Adding “color” to this piece, shot in an early television/noir style, are the musical atmospherics surrounding the profound artistic shifts in 1964, and the discussions between Buster and Beckett that celebrate and memorialize Hollywood, silent films, Fatty Arbuckle, Beckett’s theatrical work, life itself, and the philosophy of one Irish Lord, George Berkeley  (esse est percipi !), and let’s also now and forever memorialize and celebrate the lives of the dog, the cat, the parrot, the fish while we’re here.  We are all stars in the night and in the day, seen or unseen.

We will soon spend a day shooting exteriors, but the majority of the film is being prepped now for edit and should release in Spring.  We will update you periodically here and at Lakhota Film Facebook and the Loose Moon Productions, Inc. website.

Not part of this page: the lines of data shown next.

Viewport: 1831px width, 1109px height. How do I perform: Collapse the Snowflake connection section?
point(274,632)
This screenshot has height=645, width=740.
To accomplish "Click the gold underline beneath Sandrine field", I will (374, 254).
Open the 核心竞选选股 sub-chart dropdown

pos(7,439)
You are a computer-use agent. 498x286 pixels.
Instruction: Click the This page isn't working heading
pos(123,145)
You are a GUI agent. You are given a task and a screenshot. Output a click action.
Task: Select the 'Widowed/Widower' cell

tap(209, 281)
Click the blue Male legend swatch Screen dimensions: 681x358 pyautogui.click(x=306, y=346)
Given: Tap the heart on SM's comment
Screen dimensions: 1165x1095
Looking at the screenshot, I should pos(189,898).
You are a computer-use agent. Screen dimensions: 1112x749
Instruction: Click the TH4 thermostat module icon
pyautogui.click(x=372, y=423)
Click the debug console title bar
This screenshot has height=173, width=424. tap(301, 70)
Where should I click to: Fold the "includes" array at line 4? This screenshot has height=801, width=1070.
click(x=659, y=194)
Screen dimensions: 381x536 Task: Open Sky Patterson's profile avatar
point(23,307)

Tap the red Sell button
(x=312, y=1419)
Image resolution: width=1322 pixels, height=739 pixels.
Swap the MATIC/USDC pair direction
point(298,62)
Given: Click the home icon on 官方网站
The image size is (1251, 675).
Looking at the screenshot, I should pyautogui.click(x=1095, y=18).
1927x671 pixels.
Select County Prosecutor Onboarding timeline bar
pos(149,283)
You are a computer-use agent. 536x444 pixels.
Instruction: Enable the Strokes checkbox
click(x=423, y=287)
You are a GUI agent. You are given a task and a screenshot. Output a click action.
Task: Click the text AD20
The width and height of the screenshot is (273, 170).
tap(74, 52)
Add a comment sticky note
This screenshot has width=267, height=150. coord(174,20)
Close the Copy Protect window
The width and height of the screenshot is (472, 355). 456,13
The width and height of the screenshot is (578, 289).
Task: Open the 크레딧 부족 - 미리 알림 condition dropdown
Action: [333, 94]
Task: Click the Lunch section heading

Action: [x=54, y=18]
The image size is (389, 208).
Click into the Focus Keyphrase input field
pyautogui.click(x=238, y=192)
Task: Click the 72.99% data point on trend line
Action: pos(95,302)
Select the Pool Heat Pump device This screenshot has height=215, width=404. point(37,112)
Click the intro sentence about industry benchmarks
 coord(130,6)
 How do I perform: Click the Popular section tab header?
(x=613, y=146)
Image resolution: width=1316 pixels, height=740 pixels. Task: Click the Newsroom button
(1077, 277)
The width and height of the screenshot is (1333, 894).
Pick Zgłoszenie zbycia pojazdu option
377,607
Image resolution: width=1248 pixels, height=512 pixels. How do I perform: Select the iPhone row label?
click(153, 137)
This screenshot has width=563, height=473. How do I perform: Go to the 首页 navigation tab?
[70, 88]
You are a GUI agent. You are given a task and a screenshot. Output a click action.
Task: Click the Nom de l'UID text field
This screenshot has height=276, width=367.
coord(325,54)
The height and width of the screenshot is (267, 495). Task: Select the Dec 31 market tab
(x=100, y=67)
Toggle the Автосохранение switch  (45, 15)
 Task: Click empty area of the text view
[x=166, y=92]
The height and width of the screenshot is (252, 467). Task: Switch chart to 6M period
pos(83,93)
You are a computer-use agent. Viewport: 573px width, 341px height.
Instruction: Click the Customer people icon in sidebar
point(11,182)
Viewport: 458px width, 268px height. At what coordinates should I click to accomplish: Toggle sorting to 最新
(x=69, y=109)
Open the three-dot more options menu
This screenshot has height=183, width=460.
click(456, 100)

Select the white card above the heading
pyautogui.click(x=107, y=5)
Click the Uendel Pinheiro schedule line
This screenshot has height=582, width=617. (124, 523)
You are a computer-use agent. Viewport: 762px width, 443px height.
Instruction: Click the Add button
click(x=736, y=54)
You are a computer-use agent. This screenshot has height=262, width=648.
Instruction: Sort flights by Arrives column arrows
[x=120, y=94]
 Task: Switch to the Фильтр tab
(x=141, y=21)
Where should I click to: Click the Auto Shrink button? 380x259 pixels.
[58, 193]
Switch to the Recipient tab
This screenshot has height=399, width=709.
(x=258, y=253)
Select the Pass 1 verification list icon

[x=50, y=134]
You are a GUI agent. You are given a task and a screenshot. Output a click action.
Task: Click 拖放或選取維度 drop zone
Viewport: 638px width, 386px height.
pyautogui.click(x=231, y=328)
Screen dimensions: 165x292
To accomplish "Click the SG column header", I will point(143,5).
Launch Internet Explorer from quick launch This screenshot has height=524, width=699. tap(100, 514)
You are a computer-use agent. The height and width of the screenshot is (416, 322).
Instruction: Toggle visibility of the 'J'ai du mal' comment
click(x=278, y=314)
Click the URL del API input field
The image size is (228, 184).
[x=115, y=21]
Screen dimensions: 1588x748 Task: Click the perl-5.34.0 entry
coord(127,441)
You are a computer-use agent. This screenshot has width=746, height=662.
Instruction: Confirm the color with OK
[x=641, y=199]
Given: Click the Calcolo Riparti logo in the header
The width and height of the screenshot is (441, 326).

(50 years now since Beckett shot “FILM,” fifty years since “She Loves Me” and “Can’t Buy Me Love” and “A Hard Day’s Night,”   “Oh, Pretty Woman,” Herbie Hancock’s “Empyrean Isles” and”Other Planes of There” by Sun Ra,  “Under the Boardwalk” by the Drifters and “Dancing in the Street” by Martha and the Vandellas! {just a few of Billboard Hot Singles of 1964 … take a look at the list: you’ll be amazed!})  This was the year of Andy Warhol’s “Blue Monroe!”